The response should contain only those lines of the entries below that include the string "checkmark".

[Stored entries]
--- START ---
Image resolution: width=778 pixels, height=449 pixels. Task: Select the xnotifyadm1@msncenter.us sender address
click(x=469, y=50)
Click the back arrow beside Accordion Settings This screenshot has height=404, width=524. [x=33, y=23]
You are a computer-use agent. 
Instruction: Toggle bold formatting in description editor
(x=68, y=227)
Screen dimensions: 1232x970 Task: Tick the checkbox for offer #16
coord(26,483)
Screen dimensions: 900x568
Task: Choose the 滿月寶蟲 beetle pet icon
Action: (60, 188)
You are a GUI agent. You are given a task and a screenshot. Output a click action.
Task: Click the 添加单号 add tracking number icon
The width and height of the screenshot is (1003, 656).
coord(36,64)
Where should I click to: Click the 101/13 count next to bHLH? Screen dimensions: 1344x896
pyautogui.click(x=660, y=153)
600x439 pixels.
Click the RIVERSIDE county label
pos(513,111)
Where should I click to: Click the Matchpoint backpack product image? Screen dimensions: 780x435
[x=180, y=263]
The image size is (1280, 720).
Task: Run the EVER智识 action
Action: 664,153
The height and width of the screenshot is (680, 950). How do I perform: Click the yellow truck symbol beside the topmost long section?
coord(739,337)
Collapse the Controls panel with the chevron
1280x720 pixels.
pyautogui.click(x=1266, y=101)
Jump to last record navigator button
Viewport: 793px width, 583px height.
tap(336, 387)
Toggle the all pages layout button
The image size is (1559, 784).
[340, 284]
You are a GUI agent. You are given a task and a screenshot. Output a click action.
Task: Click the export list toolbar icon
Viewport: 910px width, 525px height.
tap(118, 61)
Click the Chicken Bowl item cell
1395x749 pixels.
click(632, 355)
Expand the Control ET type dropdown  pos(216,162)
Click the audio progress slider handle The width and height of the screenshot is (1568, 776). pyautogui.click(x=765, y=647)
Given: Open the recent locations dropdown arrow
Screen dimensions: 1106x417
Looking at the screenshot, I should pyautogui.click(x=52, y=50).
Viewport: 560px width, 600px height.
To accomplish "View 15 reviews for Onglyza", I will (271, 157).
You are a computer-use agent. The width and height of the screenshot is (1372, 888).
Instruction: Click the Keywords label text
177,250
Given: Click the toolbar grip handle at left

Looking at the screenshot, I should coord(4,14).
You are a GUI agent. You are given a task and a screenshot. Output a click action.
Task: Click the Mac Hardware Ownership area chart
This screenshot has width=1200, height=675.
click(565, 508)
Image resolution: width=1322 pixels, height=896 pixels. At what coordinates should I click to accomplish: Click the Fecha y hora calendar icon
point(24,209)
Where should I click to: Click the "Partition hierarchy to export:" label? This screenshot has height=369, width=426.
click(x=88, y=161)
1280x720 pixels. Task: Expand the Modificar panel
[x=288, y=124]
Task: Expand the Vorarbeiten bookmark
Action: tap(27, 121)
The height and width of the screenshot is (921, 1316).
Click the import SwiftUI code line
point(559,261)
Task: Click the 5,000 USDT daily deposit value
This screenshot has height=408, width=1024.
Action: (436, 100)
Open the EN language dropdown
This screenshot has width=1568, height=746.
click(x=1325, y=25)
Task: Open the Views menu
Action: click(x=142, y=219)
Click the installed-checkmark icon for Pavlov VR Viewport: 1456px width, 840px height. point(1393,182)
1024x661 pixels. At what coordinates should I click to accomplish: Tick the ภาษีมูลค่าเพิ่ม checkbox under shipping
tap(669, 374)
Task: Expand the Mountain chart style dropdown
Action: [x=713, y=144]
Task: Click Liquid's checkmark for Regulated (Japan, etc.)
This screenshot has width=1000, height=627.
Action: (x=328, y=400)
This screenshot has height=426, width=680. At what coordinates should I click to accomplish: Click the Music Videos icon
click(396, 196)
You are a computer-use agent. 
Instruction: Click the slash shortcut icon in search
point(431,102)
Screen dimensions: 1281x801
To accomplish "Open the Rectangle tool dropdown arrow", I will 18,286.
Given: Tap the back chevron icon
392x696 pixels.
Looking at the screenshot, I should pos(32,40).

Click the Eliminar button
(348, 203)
--- END ---
* **Task solution**
Click the installed-checkmark icon for Pavlov VR Viewport: 1456px width, 840px height. point(1393,182)
Task: Click Liquid's checkmark for Regulated (Japan, etc.)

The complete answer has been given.